■ What to produce:
Check every line of the entries for "computer", and copy the lines that hold it.

[[ Entries shown open ]]

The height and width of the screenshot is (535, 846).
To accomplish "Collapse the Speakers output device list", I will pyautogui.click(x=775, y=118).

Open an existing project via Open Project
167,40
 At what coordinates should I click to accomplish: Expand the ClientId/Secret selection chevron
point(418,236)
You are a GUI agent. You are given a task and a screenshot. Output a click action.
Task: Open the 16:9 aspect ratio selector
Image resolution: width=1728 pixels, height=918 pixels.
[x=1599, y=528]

[[ Entries shown closed ]]
[[ Entries shown open ]]

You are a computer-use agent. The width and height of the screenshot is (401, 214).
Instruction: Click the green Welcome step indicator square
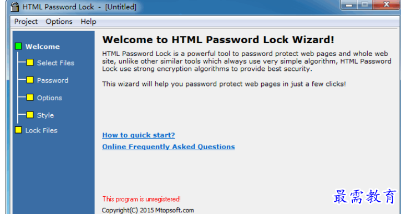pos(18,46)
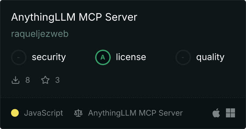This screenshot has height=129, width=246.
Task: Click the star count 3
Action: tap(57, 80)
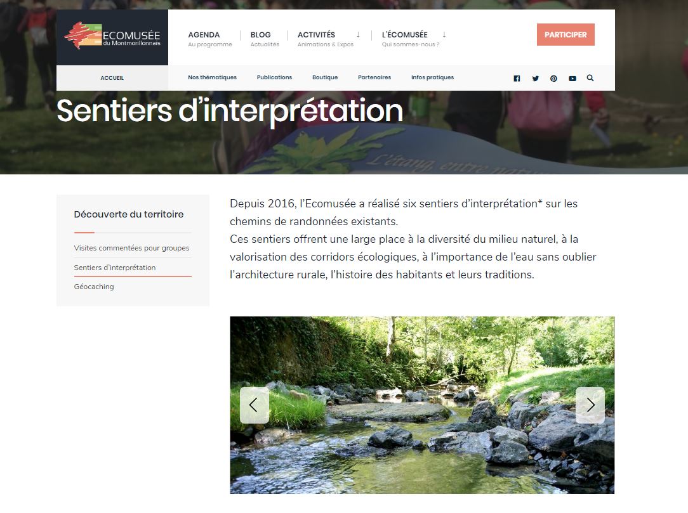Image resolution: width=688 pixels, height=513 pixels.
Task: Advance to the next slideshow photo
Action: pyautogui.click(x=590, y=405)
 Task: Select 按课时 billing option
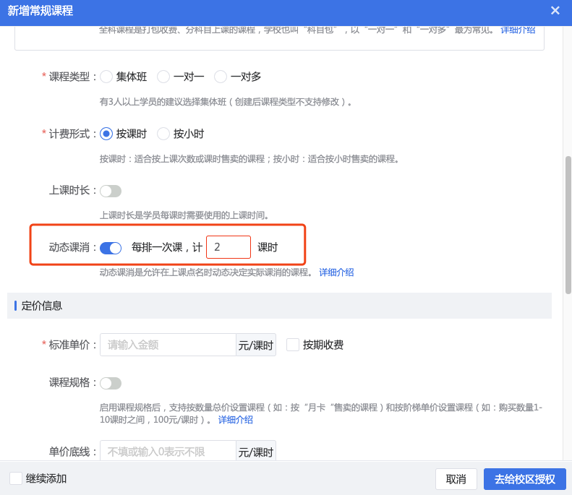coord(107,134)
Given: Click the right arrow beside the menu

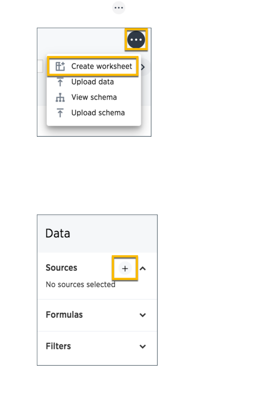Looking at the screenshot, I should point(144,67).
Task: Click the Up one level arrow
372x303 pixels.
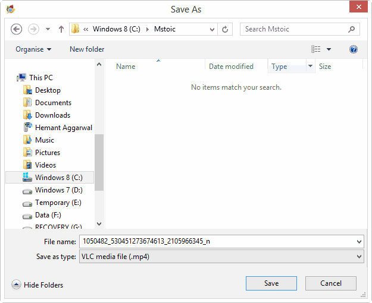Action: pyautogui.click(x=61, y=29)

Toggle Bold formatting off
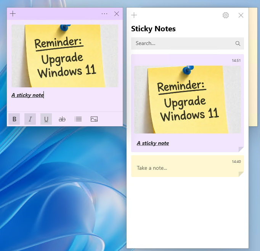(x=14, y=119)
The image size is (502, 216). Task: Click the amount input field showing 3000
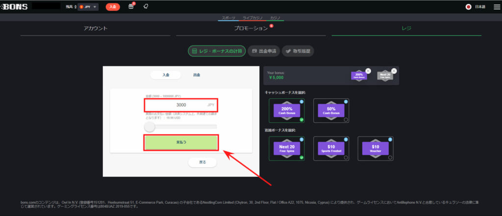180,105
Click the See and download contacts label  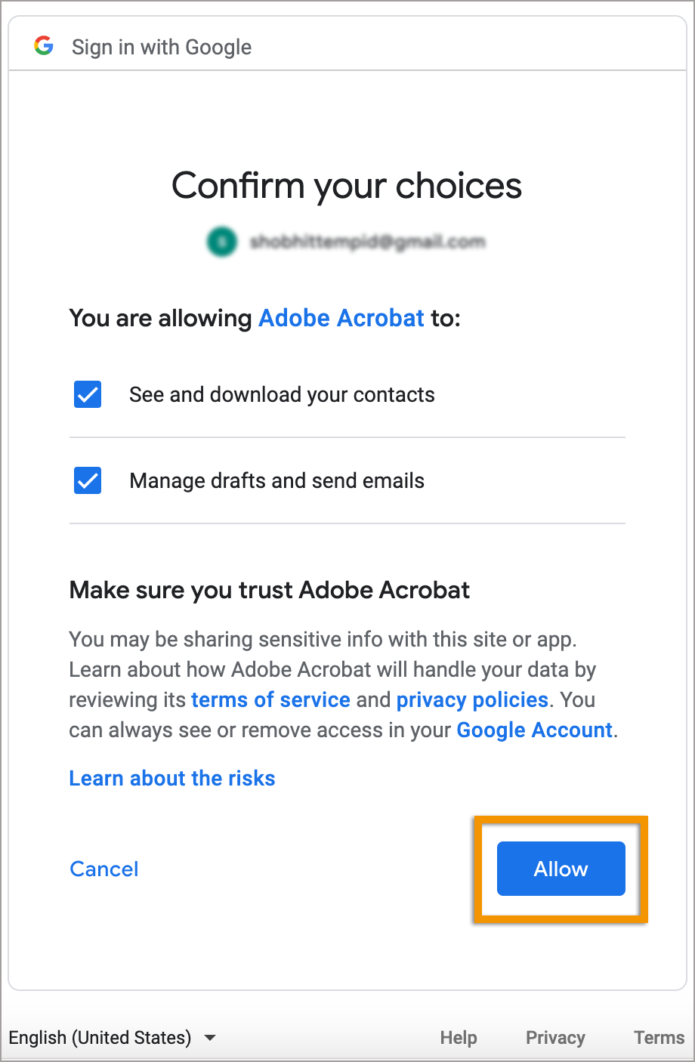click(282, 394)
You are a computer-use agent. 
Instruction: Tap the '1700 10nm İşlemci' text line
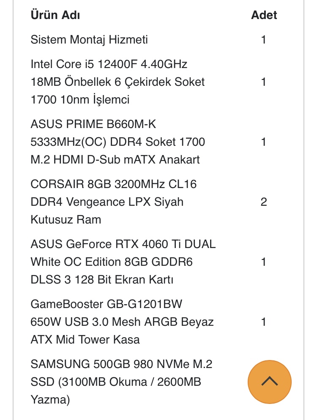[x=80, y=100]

[[ Entries shown closed ]]
[[ Entries shown open ]]

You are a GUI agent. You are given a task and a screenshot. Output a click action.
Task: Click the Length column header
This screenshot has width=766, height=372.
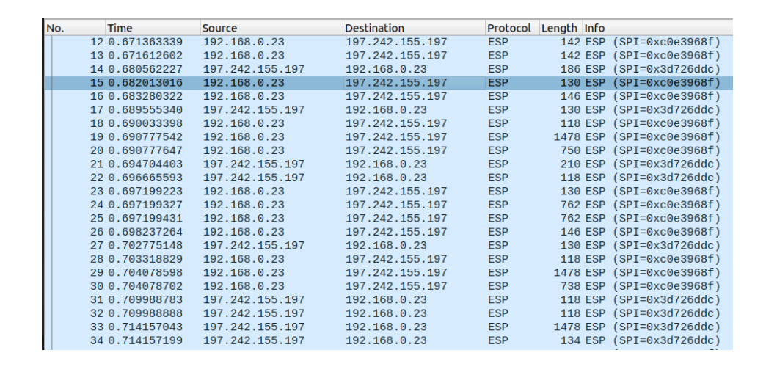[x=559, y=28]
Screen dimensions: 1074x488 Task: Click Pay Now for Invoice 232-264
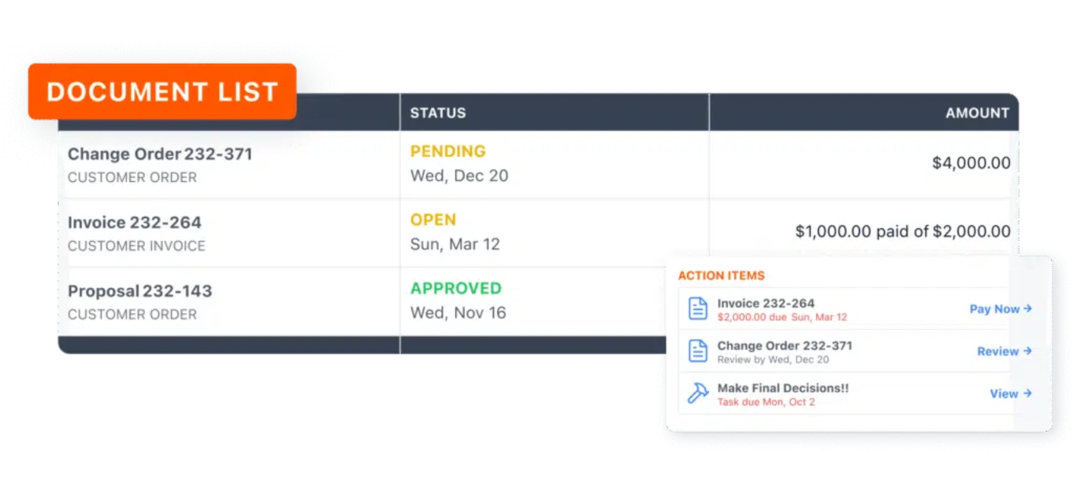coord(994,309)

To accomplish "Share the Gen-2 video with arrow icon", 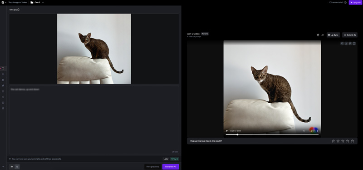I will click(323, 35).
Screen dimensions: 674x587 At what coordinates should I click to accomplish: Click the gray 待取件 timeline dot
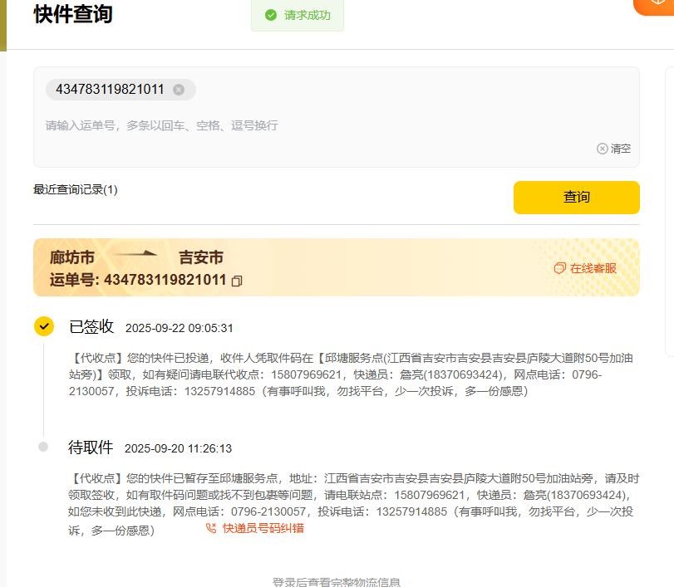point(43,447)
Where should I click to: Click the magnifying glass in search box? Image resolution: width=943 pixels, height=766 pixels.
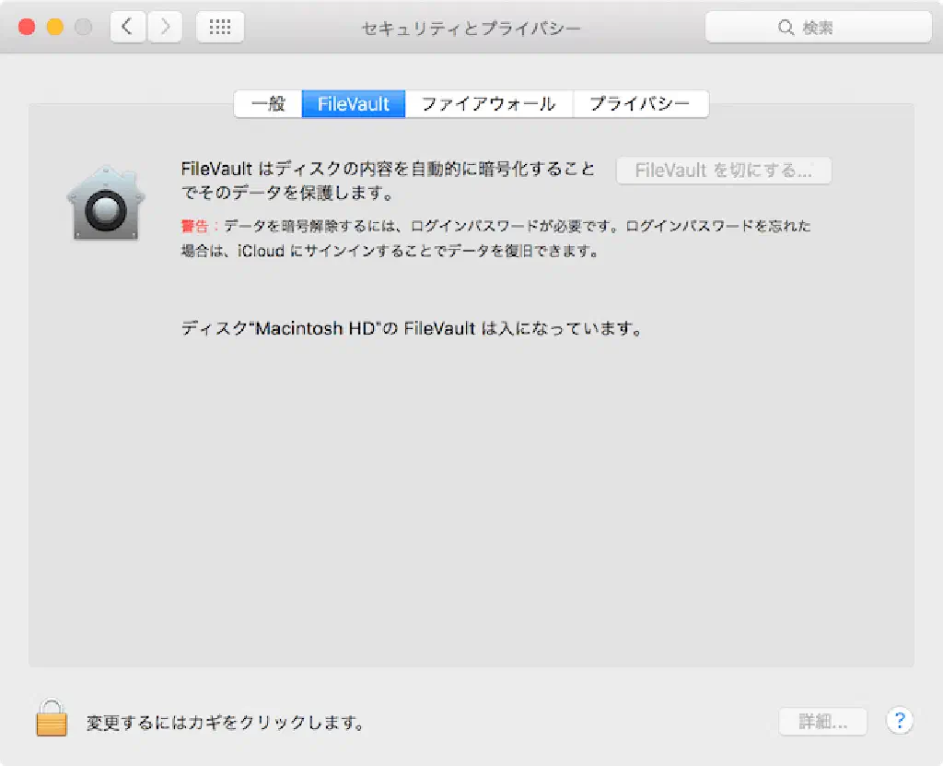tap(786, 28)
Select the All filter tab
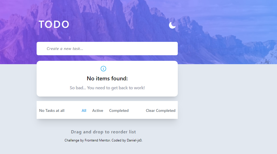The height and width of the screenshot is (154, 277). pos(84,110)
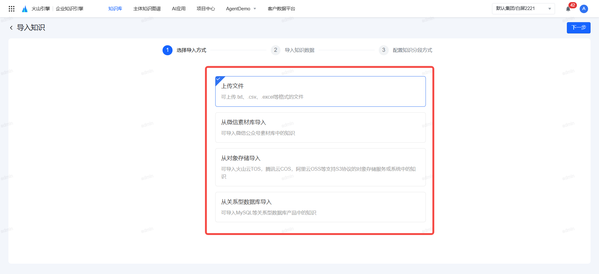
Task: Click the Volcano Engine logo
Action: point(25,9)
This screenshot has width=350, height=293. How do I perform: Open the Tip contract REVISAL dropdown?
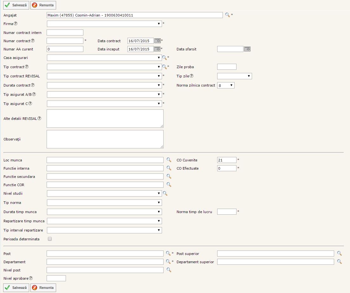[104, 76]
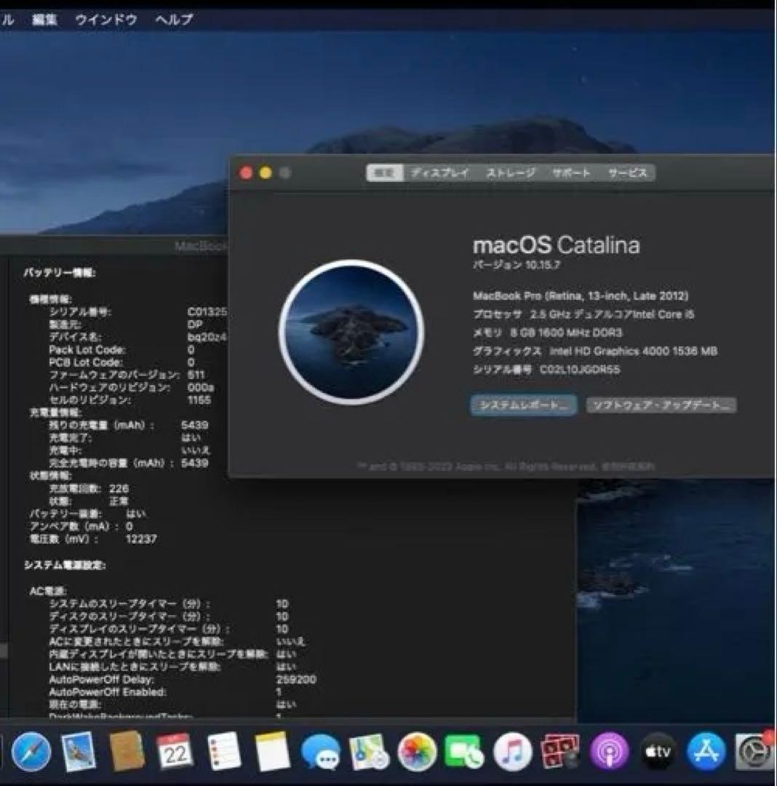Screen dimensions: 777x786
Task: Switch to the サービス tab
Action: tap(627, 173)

[[ Entries shown closed ]]

■ Your solution:
You are a computer-use agent. The width and height of the screenshot is (401, 214).
You are a computer-use agent. 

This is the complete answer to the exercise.